## start Excerpted records

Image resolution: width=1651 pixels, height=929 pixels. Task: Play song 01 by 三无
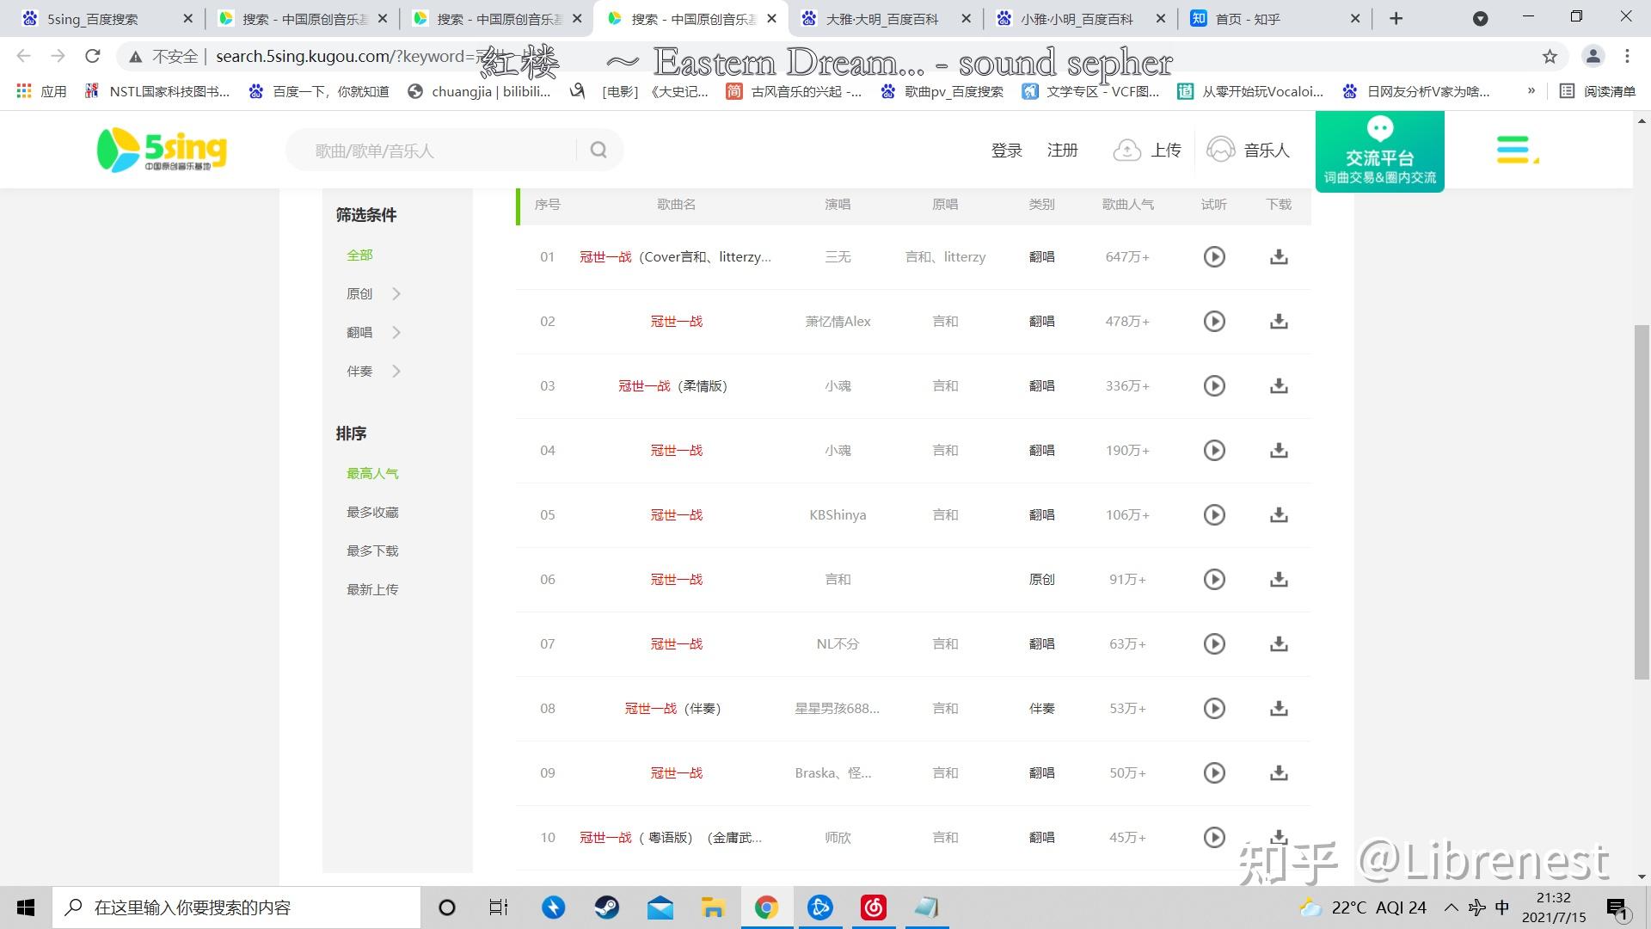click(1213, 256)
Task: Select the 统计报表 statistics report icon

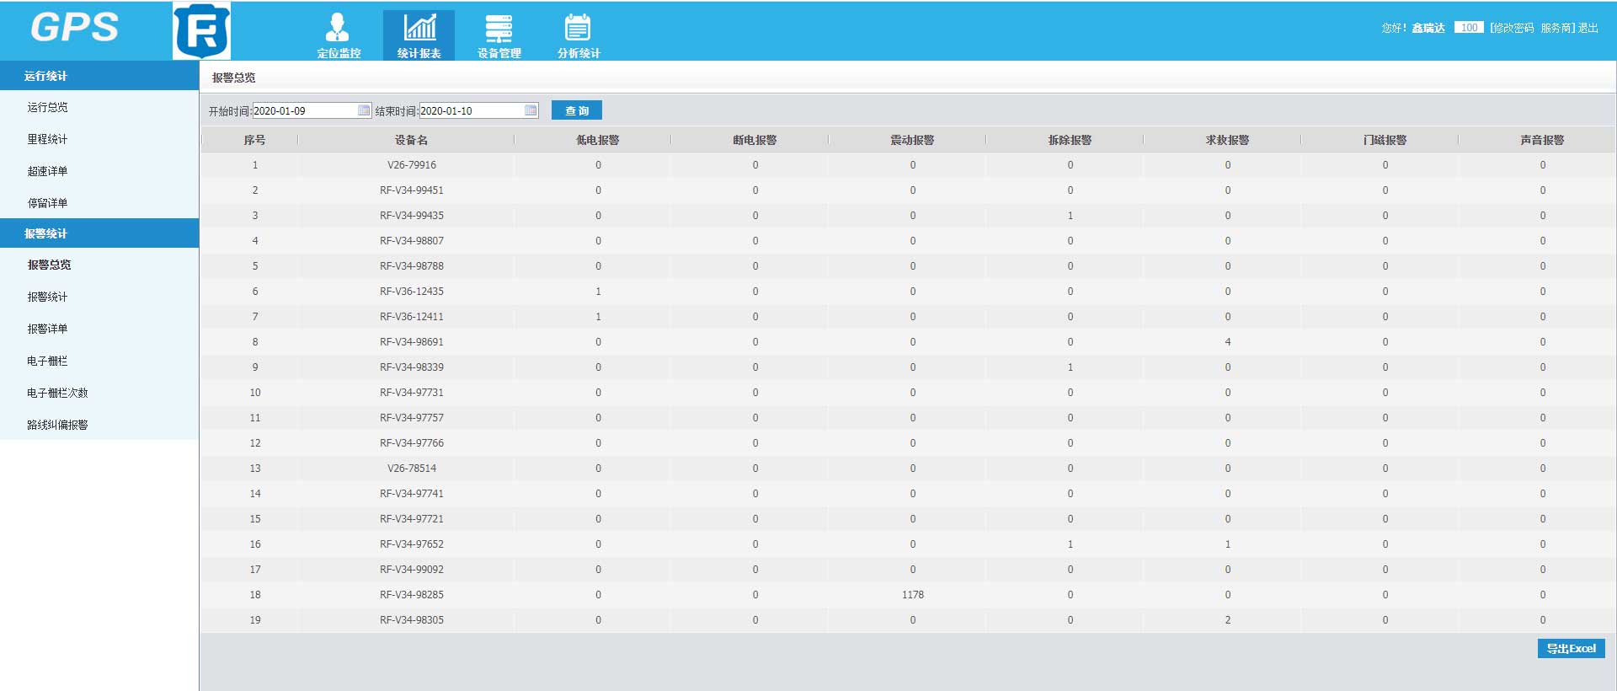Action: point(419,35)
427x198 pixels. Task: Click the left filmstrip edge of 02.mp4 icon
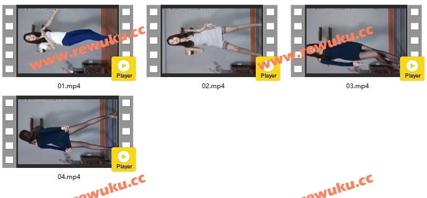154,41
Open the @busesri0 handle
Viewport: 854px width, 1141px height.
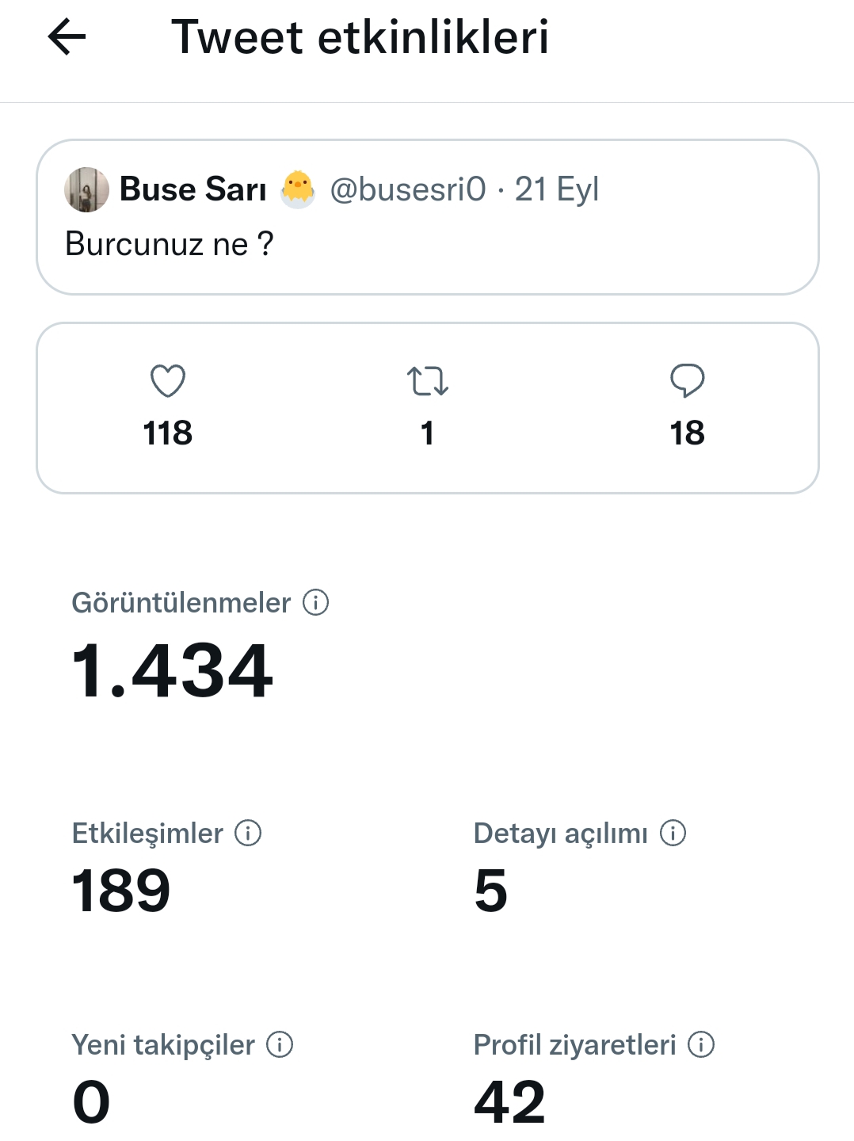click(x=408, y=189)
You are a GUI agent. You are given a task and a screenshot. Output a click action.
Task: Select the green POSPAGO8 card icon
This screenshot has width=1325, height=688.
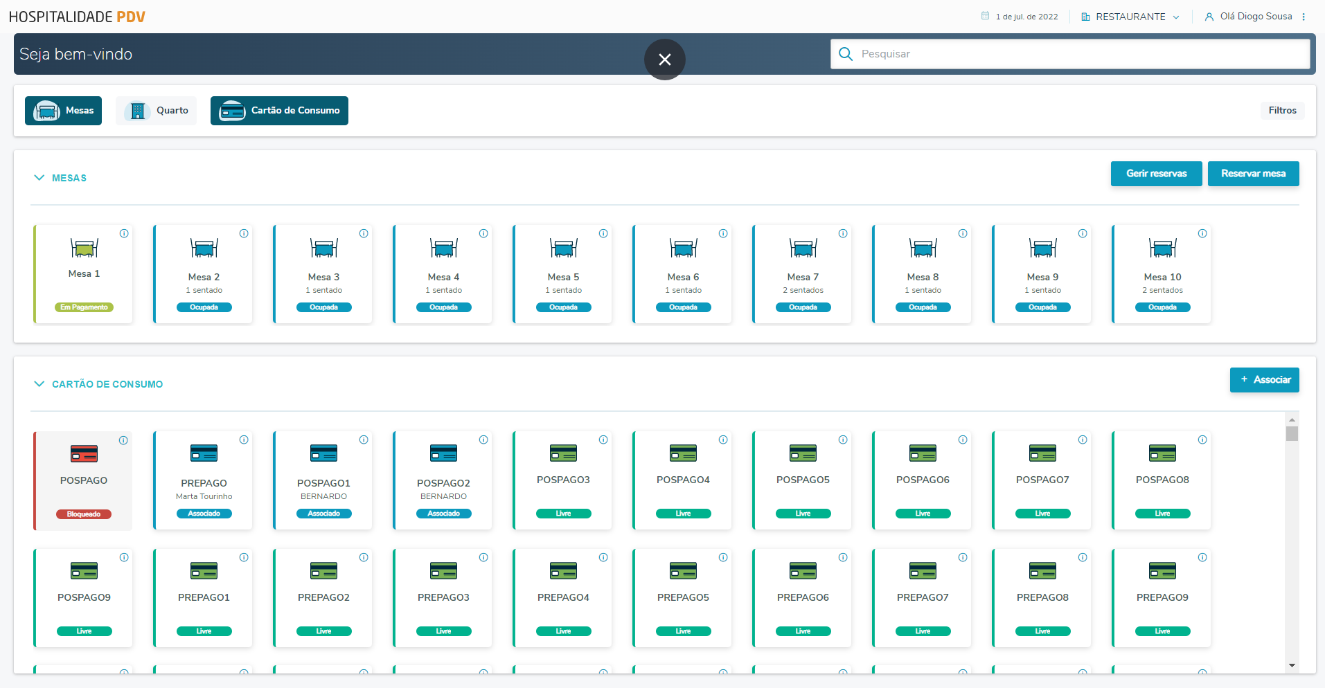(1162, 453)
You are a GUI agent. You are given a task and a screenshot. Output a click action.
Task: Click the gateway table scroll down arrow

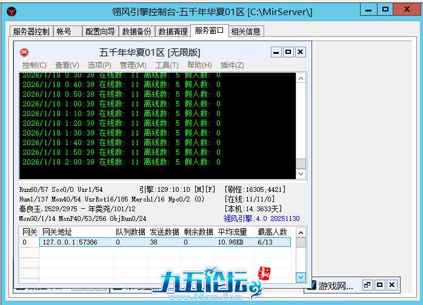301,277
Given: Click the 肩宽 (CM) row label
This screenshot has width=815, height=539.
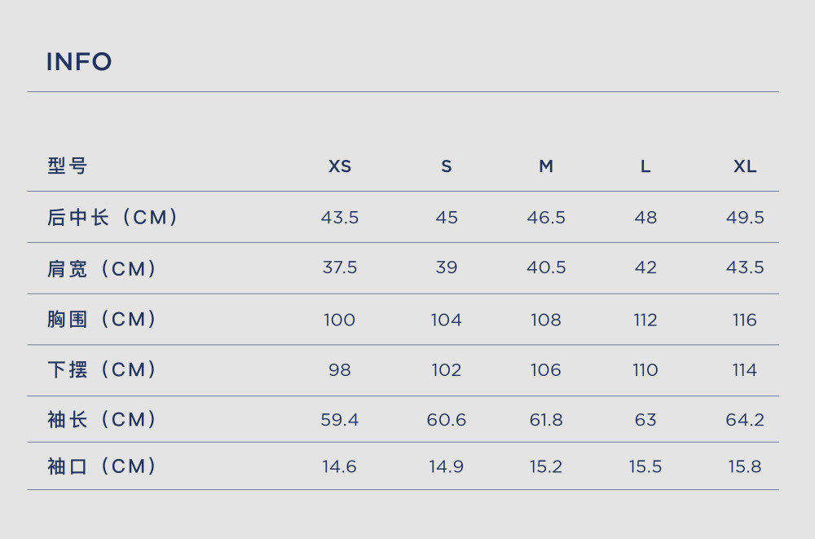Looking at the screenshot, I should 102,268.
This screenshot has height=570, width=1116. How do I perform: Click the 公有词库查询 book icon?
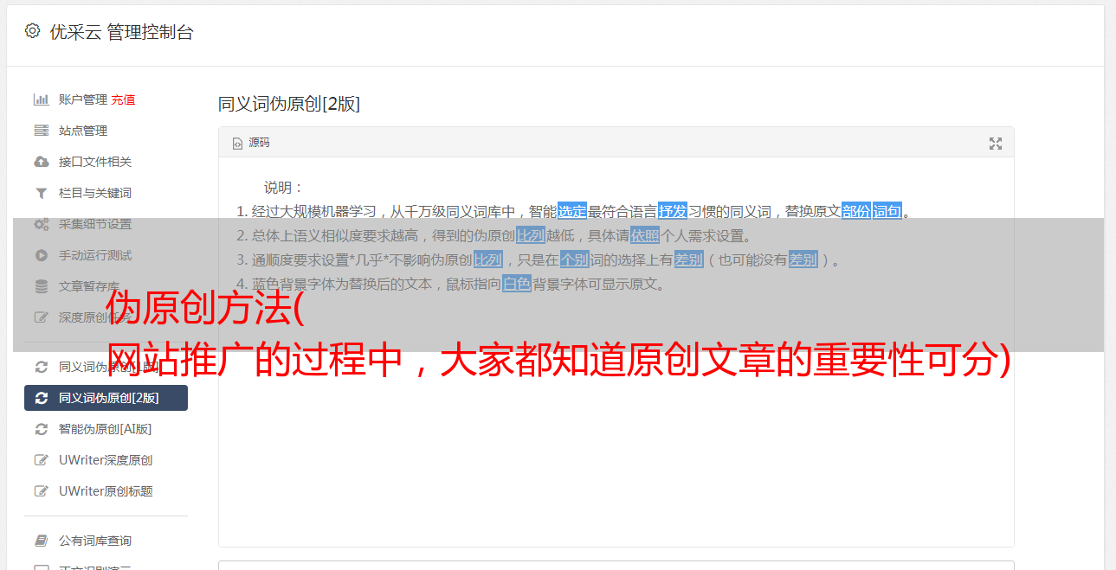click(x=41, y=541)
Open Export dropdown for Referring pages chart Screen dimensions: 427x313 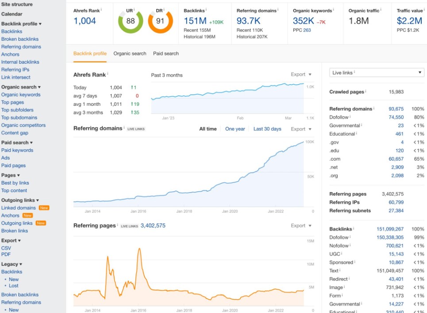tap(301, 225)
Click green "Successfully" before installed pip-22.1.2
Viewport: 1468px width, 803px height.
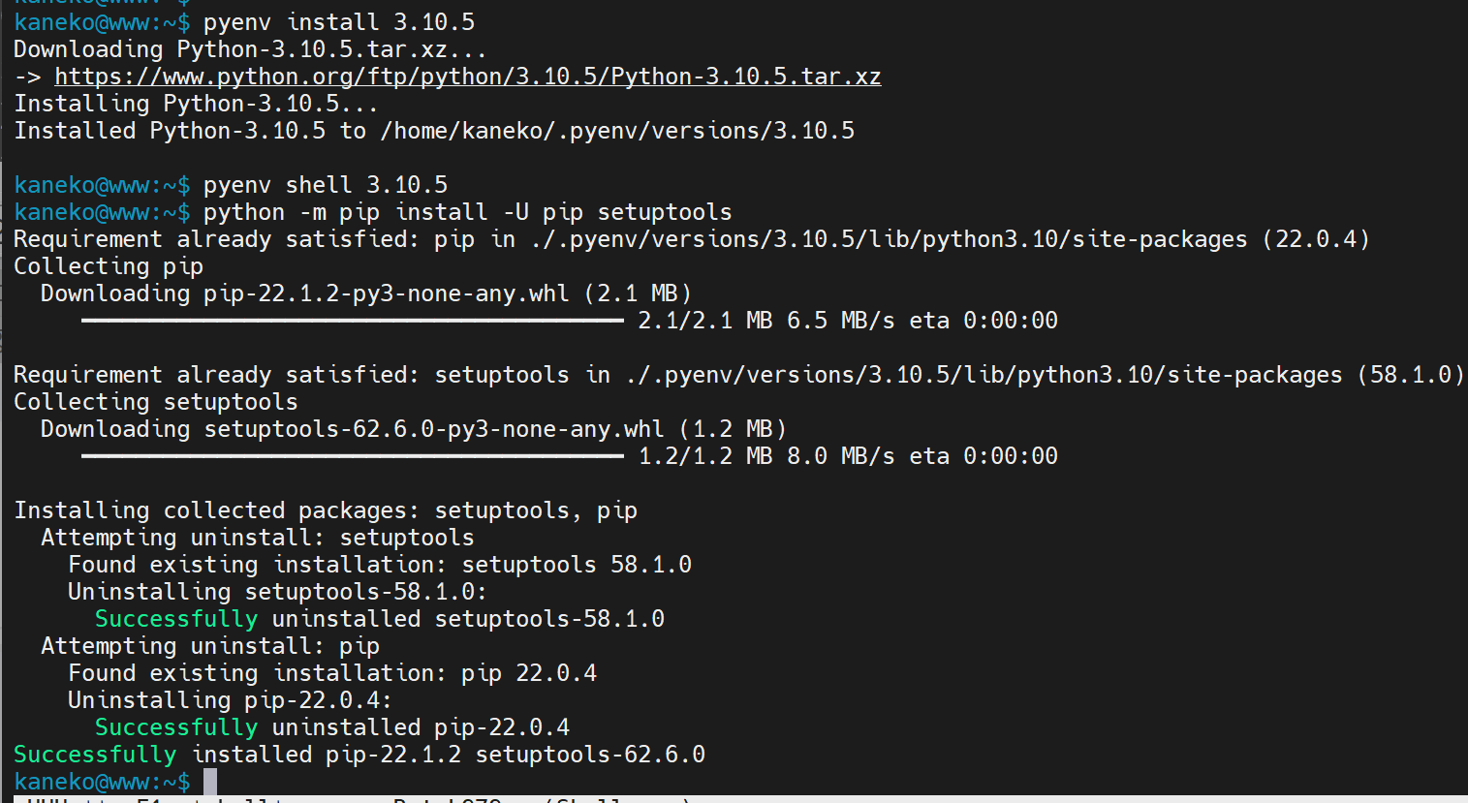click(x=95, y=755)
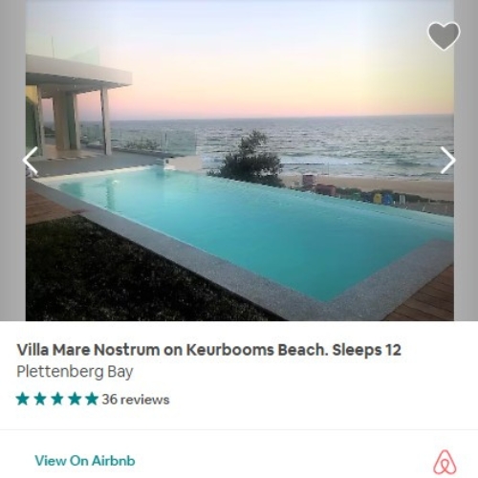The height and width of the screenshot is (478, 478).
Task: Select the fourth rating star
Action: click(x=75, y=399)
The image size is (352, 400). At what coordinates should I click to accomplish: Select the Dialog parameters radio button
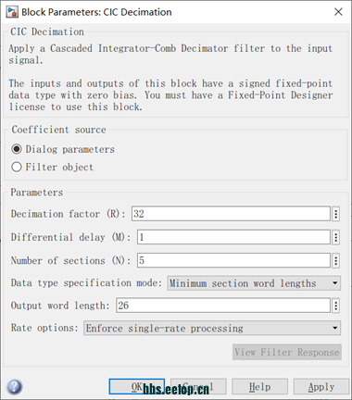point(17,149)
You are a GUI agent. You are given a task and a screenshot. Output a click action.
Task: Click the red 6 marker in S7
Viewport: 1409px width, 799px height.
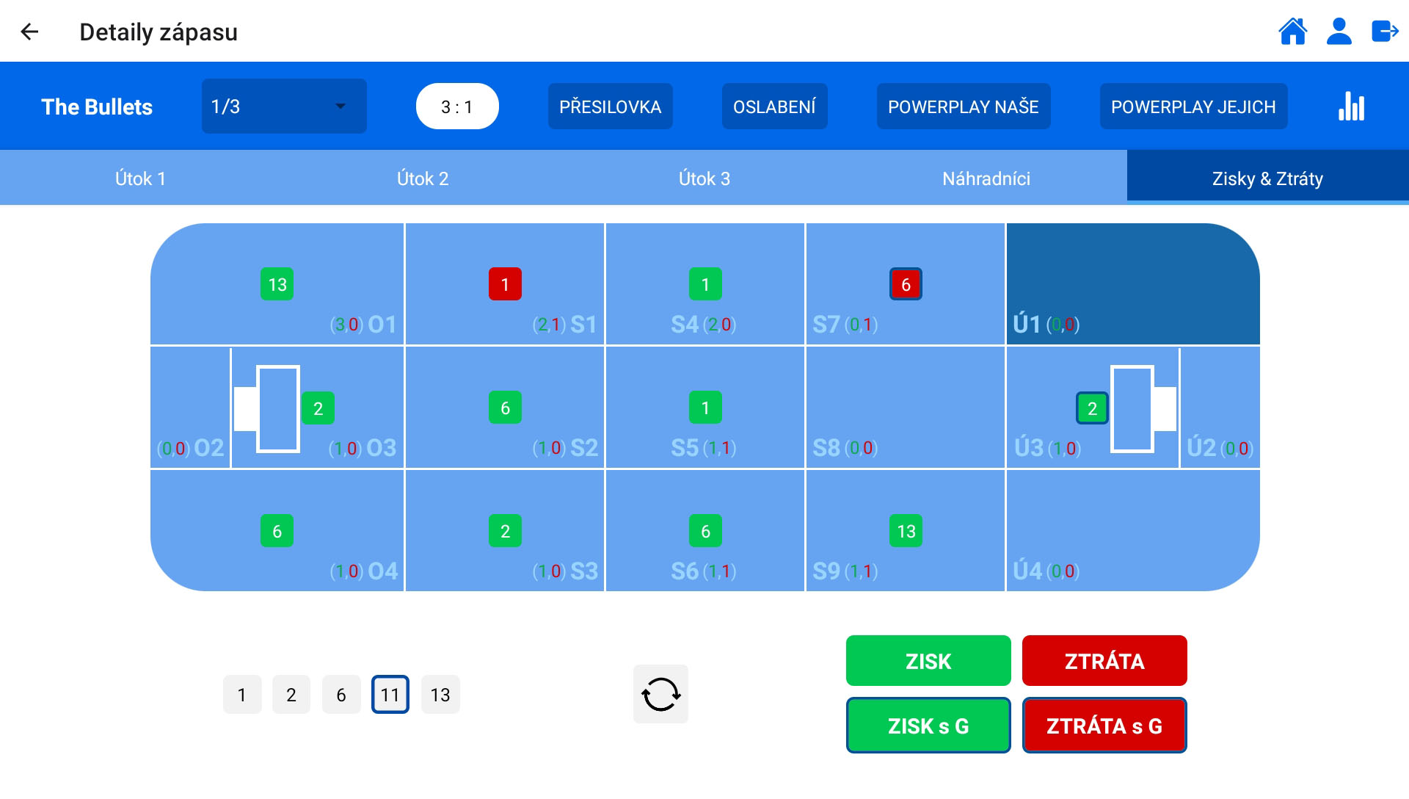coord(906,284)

## end Excerpted records

Rewrite the lines from the one containing "before installed pip-22.1.2" through the last line as a numbered list, skipping blank lines and leaving out the pictures.

_Output of the exercise_
1. Click green "Successfully" before installed pip-22.1.2
2. Viewport: 1468px width, 803px height.
3. click(x=95, y=755)
4. The height and width of the screenshot is (478, 478).
5. Task: Select the fourth rating star
6. Action: click(x=75, y=399)
7. The image size is (352, 400). At what coordinates should I click to accomplish: Select the Dialog parameters radio button
8. point(17,149)
9. You are a GUI agent. You are given a task and a screenshot. Output a click action.
10. Task: Click the red 6 marker in S7
11. Viewport: 1409px width, 799px height.
12. coord(906,284)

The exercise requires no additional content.